* Your instructions
Reproduce word for word the passage of the text on the vision-enabled prosthetic hand starting at "The paper tackles" and ending at "in force prediction.".

* Text provided
*** Begin section ***
A Vision-Enabled Prosthetic Hand for Children with Upper Limb Disabilities
This addresses the need for accessible, low-cost prosthetic solutions for children in low-income families, though it is incremental in improving upon existing myoelectric prostheses.
The paper tackles the problem of providing affordable and functional prosthetic hands for children with upper limb disabilities by developing a vision-enabled prosthetic hand that achieved 96% accuracy in object detection and 100% in grasp classification, with a mean absolute error of 0.018 in force prediction.
This paper introduces a novel AI vision-enabled pediatric prosthetic hand designed to assist children aged 10-12 with upper limb disabilities. The prosthesis features an anthropomorphic appearance, multi-articulating functionality, and a lightweight design that mimics a natural hand, making it both accessible and affordable for low-income families. Using 3D printing technology and integrating advanced machine vision, sensing, and embedded computing, the prosthetic hand offers a low-cost, customizable solution that addresses the limitations of current myoelectric prostheses. A micro camera is interfaced with a low-power FPGA for real-time object detection and assists with precise grasping. The onboard DL-based object detection and grasp classification models achieved accuracies of 96% and 100% respectively. In the force prediction, the mean absolute error was found to be 0.018. The features of the proposed prosthetic hand can thus be summarized as: a) a wrist-mounted micro camera for artificial sensing, enabling a wide range of hand-based tasks; b) real-time object detection and distance estimation for precise grasping; and c) ultra-low-power operation that delivers high performance within constrained power and resource limits.
*** End section ***
* Material supplied
*** Begin section ***
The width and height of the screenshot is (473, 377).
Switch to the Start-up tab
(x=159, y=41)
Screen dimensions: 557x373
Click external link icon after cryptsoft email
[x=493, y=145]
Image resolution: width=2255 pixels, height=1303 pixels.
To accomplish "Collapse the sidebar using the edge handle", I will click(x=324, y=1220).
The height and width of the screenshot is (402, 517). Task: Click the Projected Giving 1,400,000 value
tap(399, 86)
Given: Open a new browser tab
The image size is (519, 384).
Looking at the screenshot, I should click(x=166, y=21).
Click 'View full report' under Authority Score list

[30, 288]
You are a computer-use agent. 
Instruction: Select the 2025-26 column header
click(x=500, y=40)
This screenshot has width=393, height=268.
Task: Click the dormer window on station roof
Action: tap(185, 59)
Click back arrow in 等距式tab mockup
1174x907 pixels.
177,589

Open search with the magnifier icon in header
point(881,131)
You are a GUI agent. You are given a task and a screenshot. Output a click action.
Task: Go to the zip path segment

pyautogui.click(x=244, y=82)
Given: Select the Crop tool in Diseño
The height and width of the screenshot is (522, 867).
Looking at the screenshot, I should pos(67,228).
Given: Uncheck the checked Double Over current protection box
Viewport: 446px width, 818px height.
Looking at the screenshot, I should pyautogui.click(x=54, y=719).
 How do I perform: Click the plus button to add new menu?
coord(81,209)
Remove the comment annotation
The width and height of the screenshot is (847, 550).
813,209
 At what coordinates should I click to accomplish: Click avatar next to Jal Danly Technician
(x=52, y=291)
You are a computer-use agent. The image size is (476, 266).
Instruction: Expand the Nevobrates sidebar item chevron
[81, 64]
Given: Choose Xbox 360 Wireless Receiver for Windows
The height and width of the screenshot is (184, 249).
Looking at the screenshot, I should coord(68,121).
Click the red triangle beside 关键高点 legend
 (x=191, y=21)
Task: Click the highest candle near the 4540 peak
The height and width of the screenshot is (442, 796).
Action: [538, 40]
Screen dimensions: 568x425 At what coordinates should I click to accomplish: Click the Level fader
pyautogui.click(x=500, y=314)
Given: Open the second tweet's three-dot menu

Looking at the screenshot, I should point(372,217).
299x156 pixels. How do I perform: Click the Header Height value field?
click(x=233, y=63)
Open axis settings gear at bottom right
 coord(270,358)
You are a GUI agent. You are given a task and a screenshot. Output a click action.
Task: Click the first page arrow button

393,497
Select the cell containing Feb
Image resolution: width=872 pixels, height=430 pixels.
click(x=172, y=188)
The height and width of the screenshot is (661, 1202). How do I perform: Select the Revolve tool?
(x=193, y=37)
*** End section ***
* Solved exercise
The paper tackles the problem of providing affordable and functional prosthetic hands for children with upper limb disabilities by developing a vision-enabled prosthetic hand that achieved 96% accuracy in object detection and 100% in grasp classification, with a mean absolute error of 0.018 in force prediction.